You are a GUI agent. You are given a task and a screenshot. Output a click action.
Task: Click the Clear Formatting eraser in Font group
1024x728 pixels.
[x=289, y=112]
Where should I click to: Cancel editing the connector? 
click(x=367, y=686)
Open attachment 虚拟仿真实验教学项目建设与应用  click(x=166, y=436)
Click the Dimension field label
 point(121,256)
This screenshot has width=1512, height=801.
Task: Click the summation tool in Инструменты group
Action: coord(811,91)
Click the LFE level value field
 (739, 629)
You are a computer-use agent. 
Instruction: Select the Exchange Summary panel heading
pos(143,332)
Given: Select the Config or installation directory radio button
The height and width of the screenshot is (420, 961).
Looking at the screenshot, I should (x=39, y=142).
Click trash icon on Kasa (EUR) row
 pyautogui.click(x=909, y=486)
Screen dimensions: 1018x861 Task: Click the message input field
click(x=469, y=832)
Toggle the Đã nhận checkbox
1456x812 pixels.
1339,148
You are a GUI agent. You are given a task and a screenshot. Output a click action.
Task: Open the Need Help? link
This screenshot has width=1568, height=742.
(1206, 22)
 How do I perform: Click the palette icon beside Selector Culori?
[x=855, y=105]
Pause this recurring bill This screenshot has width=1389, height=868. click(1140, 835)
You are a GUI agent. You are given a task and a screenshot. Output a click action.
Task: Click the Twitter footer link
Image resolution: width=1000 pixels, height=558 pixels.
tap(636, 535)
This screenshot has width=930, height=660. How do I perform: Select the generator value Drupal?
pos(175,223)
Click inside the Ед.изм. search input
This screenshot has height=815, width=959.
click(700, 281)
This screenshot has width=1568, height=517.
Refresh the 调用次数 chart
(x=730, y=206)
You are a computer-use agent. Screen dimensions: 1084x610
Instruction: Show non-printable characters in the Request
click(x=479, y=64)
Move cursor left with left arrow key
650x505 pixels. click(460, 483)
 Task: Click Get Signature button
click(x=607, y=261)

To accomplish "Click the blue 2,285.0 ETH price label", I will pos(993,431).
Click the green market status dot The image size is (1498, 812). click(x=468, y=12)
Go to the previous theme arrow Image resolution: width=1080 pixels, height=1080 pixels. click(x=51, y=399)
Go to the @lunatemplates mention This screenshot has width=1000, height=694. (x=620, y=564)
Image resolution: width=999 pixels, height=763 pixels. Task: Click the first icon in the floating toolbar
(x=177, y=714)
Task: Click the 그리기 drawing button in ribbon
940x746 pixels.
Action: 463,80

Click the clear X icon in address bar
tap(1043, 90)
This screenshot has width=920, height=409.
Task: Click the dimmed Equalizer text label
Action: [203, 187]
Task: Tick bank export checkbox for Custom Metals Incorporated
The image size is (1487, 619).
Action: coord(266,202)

• • • •

■ **EXERCISE REQUIREMENTS**
Give the full listing above again, exactly as it was presented.

■ **WRITTEN RESPONSE**
You are a GUI agent. You are given a task and a screenshot. Output a click action.
Task: Click the Clear Formatting eraser in Font group
1024x728 pixels.
[x=289, y=112]
Where should I click to: Cancel editing the connector? 
click(x=367, y=686)
Open attachment 虚拟仿真实验教学项目建设与应用  click(x=166, y=436)
Click the Dimension field label
 point(121,256)
This screenshot has width=1512, height=801.
Task: Click the summation tool in Инструменты group
Action: coord(811,91)
Click the LFE level value field
 (739, 629)
You are a computer-use agent. 
Instruction: Select the Exchange Summary panel heading
pos(143,332)
Given: Select the Config or installation directory radio button
The height and width of the screenshot is (420, 961).
Looking at the screenshot, I should (x=39, y=142).
Click trash icon on Kasa (EUR) row
 pyautogui.click(x=909, y=486)
Screen dimensions: 1018x861 Task: Click the message input field
click(x=469, y=832)
Toggle the Đã nhận checkbox
1456x812 pixels.
1339,148
You are a GUI agent. You are given a task and a screenshot. Output a click action.
Task: Open the Need Help? link
This screenshot has width=1568, height=742.
(1206, 22)
 How do I perform: Click the palette icon beside Selector Culori?
[x=855, y=105]
Pause this recurring bill This screenshot has width=1389, height=868. click(1140, 835)
You are a GUI agent. You are given a task and a screenshot. Output a click action.
Task: Click the Twitter footer link
Image resolution: width=1000 pixels, height=558 pixels.
tap(636, 535)
This screenshot has width=930, height=660. How do I perform: Select the generator value Drupal?
pos(175,223)
Click inside the Ед.изм. search input
This screenshot has height=815, width=959.
click(700, 281)
This screenshot has width=1568, height=517.
Refresh the 调用次数 chart
(x=730, y=206)
You are a computer-use agent. Screen dimensions: 1084x610
Instruction: Show non-printable characters in the Request
click(x=479, y=64)
Move cursor left with left arrow key
650x505 pixels. click(460, 483)
 Task: Click Get Signature button
click(x=607, y=261)

To accomplish "Click the blue 2,285.0 ETH price label", I will pos(993,431).
Click the green market status dot The image size is (1498, 812). click(x=468, y=12)
Go to the previous theme arrow Image resolution: width=1080 pixels, height=1080 pixels. click(x=51, y=399)
Go to the @lunatemplates mention This screenshot has width=1000, height=694. (x=620, y=564)
Image resolution: width=999 pixels, height=763 pixels. Task: Click the first icon in the floating toolbar
(x=177, y=714)
Task: Click the 그리기 drawing button in ribbon
940x746 pixels.
Action: 463,80

Click the clear X icon in address bar
tap(1043, 90)
This screenshot has width=920, height=409.
Task: Click the dimmed Equalizer text label
Action: [203, 187]
Task: Tick bank export checkbox for Custom Metals Incorporated
The image size is (1487, 619).
Action: coord(266,202)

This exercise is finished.